### Instructions for the task
Exactly and only the lines from the one with "At what coordinates should I click to accomplish: Open" through the last line of the records need to be set down; please skip the pictures.

### Input records
* * *
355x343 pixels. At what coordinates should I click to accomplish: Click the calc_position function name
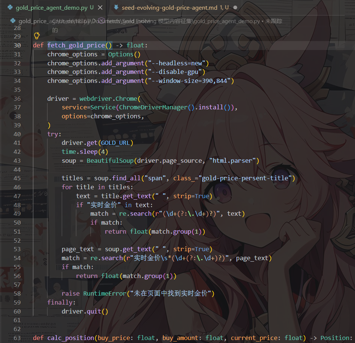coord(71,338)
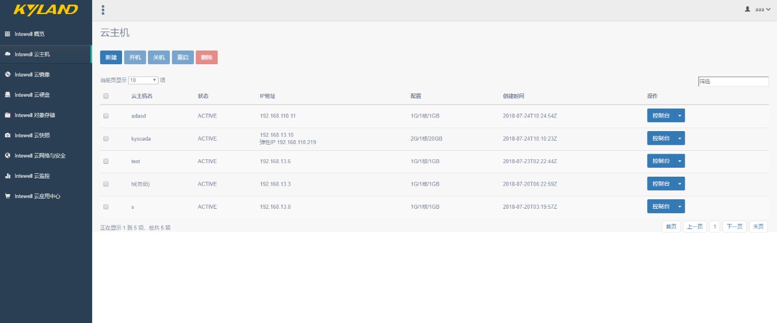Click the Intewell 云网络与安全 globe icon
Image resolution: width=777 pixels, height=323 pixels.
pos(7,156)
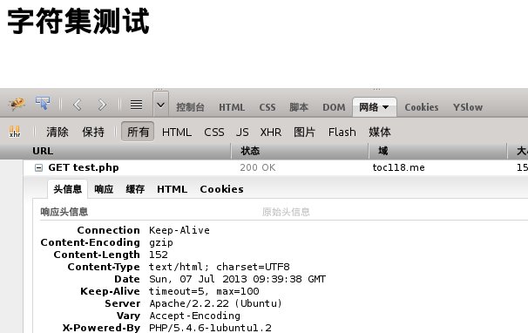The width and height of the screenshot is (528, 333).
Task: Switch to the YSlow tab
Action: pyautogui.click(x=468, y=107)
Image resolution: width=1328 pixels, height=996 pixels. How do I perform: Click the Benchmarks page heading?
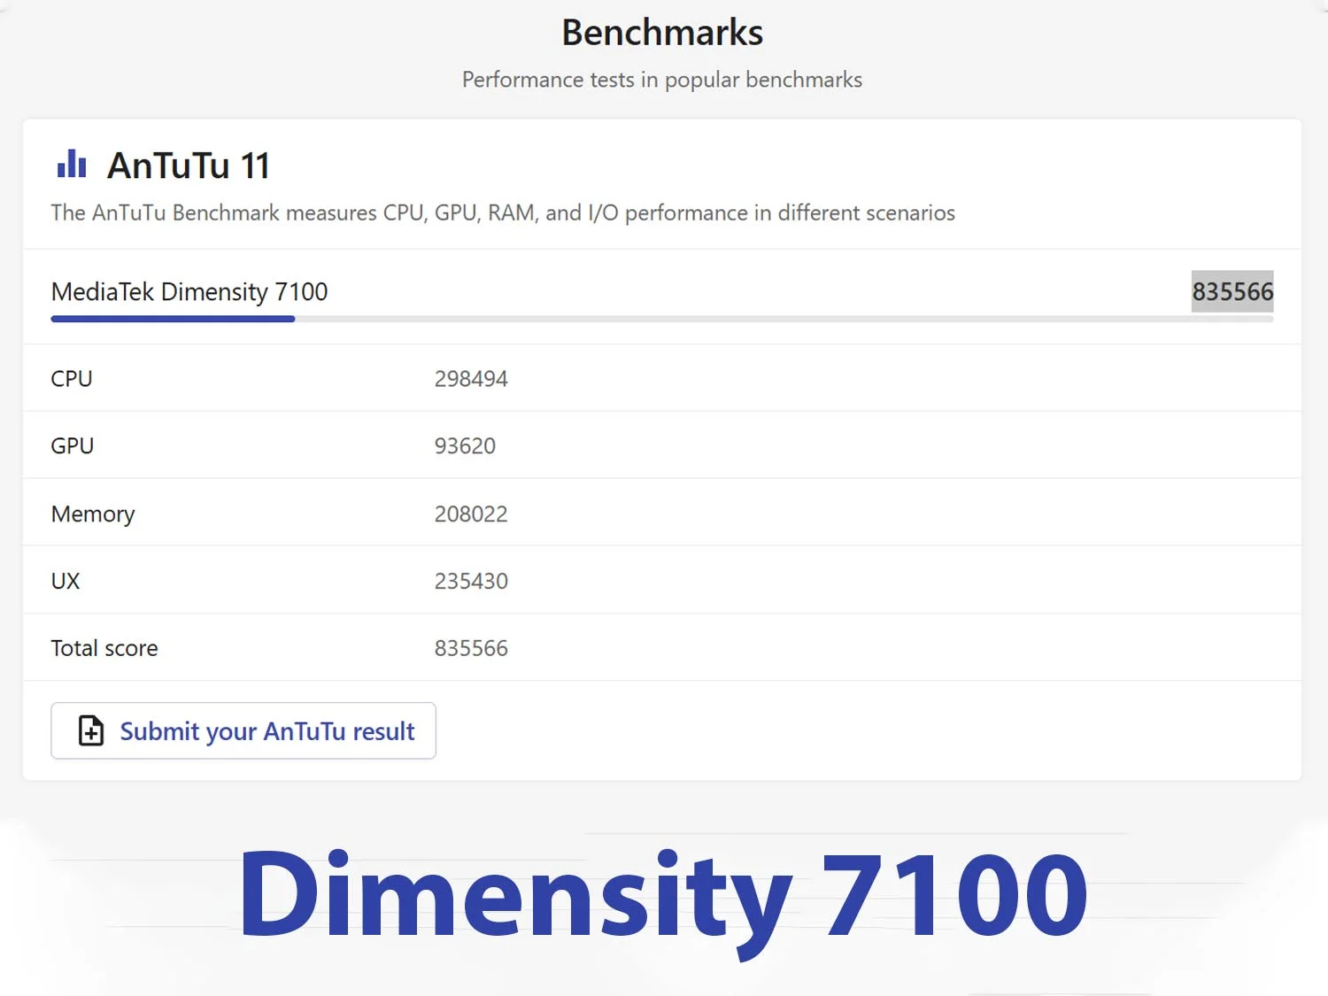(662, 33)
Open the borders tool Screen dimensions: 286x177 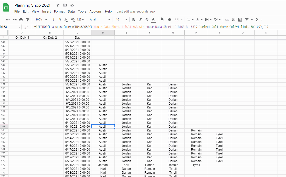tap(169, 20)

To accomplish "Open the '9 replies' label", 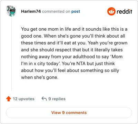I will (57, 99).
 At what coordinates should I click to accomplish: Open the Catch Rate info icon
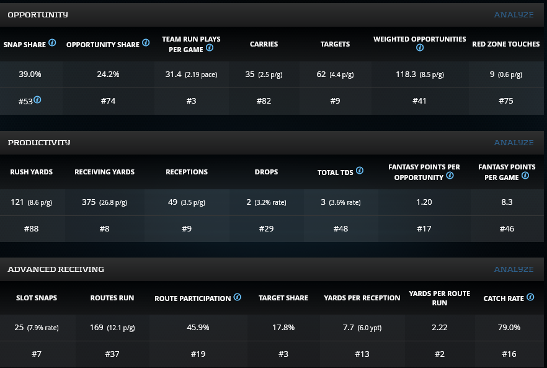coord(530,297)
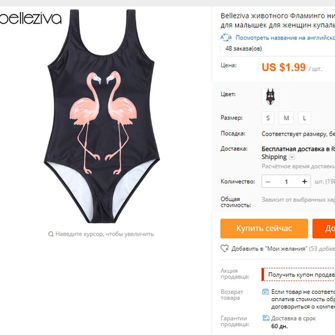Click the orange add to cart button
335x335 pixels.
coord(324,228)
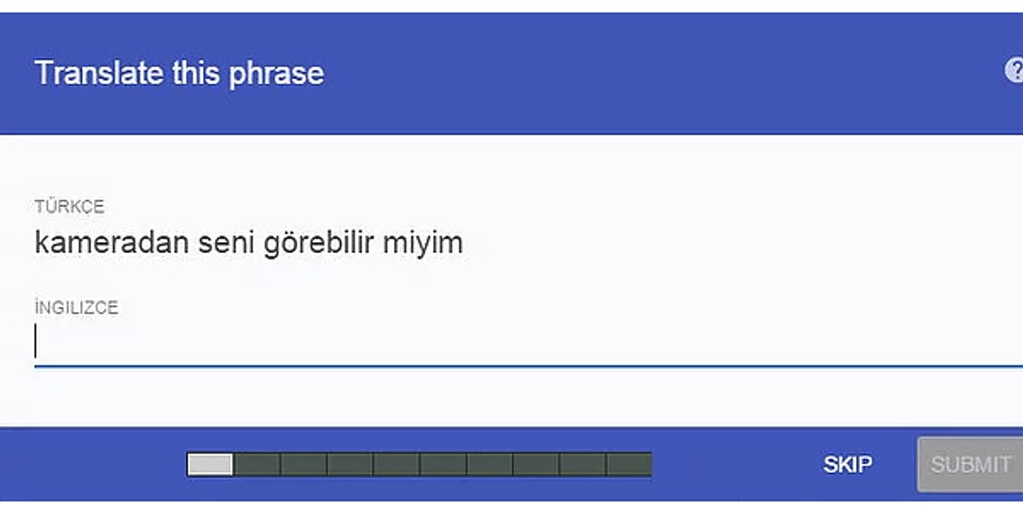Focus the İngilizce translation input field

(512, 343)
* * *
### Written response
 At what coordinates should I click to accomplish: Open the Catch Rate info icon
coord(530,297)
Click the orange add to cart button
335x335 pixels.
coord(324,228)
Focus the İngilizce translation input field

(512, 343)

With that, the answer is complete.